TASK GOAL:
Could you express every line of the records below as a JSON list of strings, one string per line, with blank lines omitted?

Start DATA FOR PROCESSING

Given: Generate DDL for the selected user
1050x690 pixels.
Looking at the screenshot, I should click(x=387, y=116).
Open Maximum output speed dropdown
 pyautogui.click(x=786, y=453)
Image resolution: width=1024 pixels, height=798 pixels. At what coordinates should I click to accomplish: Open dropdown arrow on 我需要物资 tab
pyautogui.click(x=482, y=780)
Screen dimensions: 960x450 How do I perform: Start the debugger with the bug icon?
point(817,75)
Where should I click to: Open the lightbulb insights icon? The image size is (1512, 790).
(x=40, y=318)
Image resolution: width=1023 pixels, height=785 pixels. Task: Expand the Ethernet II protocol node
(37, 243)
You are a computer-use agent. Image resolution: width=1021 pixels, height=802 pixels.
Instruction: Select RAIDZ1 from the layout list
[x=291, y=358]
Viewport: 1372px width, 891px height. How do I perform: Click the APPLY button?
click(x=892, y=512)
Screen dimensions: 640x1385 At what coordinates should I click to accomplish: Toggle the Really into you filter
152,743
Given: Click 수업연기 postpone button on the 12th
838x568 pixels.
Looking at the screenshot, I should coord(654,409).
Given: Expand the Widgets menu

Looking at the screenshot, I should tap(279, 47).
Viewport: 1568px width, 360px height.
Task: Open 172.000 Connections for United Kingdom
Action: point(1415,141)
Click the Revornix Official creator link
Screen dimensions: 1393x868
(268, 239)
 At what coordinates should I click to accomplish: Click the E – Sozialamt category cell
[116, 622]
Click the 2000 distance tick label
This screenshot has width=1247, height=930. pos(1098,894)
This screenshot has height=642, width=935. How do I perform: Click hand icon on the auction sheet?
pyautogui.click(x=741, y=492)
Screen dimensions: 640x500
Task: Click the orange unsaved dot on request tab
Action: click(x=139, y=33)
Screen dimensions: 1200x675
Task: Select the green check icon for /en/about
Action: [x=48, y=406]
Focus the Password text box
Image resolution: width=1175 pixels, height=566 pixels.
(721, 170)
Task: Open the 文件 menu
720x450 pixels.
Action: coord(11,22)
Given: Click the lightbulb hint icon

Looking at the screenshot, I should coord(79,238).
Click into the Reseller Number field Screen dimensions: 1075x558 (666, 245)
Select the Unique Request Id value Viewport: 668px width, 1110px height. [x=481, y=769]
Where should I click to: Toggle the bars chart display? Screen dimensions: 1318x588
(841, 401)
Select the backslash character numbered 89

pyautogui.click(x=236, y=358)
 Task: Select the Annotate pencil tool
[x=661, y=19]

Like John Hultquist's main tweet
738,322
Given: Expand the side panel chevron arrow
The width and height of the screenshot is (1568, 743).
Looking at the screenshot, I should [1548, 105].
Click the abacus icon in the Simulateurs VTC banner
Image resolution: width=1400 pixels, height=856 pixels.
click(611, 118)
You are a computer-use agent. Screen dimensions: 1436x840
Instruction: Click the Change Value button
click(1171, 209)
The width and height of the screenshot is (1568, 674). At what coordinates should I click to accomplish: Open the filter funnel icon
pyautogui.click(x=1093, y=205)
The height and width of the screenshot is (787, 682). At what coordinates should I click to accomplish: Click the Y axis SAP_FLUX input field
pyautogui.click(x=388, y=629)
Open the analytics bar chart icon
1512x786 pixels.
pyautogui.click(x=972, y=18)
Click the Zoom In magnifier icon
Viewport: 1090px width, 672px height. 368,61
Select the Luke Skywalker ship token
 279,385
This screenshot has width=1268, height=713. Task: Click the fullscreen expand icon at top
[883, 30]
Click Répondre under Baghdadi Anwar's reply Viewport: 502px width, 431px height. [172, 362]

End DATA FOR PROCESSING

ANSWER FOR THIS EXERCISE:
[
  "Given: Generate DDL for the selected user",
  "1050x690 pixels.",
  "Looking at the screenshot, I should click(x=387, y=116).",
  "Open Maximum output speed dropdown",
  " pyautogui.click(x=786, y=453)",
  "Image resolution: width=1024 pixels, height=798 pixels. At what coordinates should I click to accomplish: Open dropdown arrow on 我需要物资 tab",
  "pyautogui.click(x=482, y=780)",
  "Screen dimensions: 960x450 How do I perform: Start the debugger with the bug icon?",
  "point(817,75)",
  "Where should I click to: Open the lightbulb insights icon? The image size is (1512, 790).",
  "(x=40, y=318)",
  "Image resolution: width=1023 pixels, height=785 pixels. Task: Expand the Ethernet II protocol node",
  "(37, 243)",
  "You are a computer-use agent. Image resolution: width=1021 pixels, height=802 pixels.",
  "Instruction: Select RAIDZ1 from the layout list",
  "[x=291, y=358]",
  "Viewport: 1372px width, 891px height. How do I perform: Click the APPLY button?",
  "click(x=892, y=512)",
  "Screen dimensions: 640x1385 At what coordinates should I click to accomplish: Toggle the Really into you filter",
  "152,743",
  "Given: Click 수업연기 postpone button on the 12th",
  "838x568 pixels.",
  "Looking at the screenshot, I should coord(654,409).",
  "Given: Expand the Widgets menu",
  "Looking at the screenshot, I should tap(279, 47).",
  "Viewport: 1568px width, 360px height.",
  "Task: Open 172.000 Connections for United Kingdom",
  "Action: point(1415,141)",
  "Click the Revornix Official creator link",
  "Screen dimensions: 1393x868",
  "(268, 239)",
  " At what coordinates should I click to accomplish: Click the E – Sozialamt category cell",
  "[116, 622]",
  "Click the 2000 distance tick label",
  "This screenshot has width=1247, height=930. pos(1098,894)",
  "This screenshot has height=642, width=935. How do I perform: Click hand icon on the auction sheet?",
  "pyautogui.click(x=741, y=492)",
  "Screen dimensions: 640x500",
  "Task: Click the orange unsaved dot on request tab",
  "Action: click(x=139, y=33)",
  "Screen dimensions: 1200x675",
  "Task: Select the green check icon for /en/about",
  "Action: [x=48, y=406]",
  "Focus the Password text box",
  "Image resolution: width=1175 pixels, height=566 pixels.",
  "(721, 170)",
  "Task: Open the 文件 menu",
  "720x450 pixels.",
  "Action: coord(11,22)",
  "Given: Click the lightbulb hint icon",
  "Looking at the screenshot, I should coord(79,238).",
  "Click into the Reseller Number field Screen dimensions: 1075x558 (666, 245)",
  "Select the Unique Request Id value Viewport: 668px width, 1110px height. [x=481, y=769]",
  "Where should I click to: Toggle the bars chart display? Screen dimensions: 1318x588",
  "(841, 401)",
  "Select the backslash character numbered 89",
  "pyautogui.click(x=236, y=358)",
  " Task: Select the Annotate pencil tool",
  "[x=661, y=19]",
  "Like John Hultquist's main tweet",
  "738,322",
  "Given: Expand the side panel chevron arrow",
  "The width and height of the screenshot is (1568, 743).",
  "Looking at the screenshot, I should [1548, 105].",
  "Click the abacus icon in the Simulateurs VTC banner",
  "Image resolution: width=1400 pixels, height=856 pixels.",
  "click(611, 118)",
  "You are a computer-use agent. Screen dimensions: 1436x840",
  "Instruction: Click the Change Value button",
  "click(1171, 209)",
  "The width and height of the screenshot is (1568, 674). At what coordinates should I click to accomplish: Open the filter funnel icon",
  "pyautogui.click(x=1093, y=205)",
  "The height and width of the screenshot is (787, 682). At what coordinates should I click to accomplish: Click the Y axis SAP_FLUX input field",
  "pyautogui.click(x=388, y=629)",
  "Open the analytics bar chart icon",
  "1512x786 pixels.",
  "pyautogui.click(x=972, y=18)",
  "Click the Zoom In magnifier icon",
  "Viewport: 1090px width, 672px height. 368,61",
  "Select the Luke Skywalker ship token",
  " 279,385",
  "This screenshot has width=1268, height=713. Task: Click the fullscreen expand icon at top",
  "[883, 30]",
  "Click Répondre under Baghdadi Anwar's reply Viewport: 502px width, 431px height. [172, 362]"
]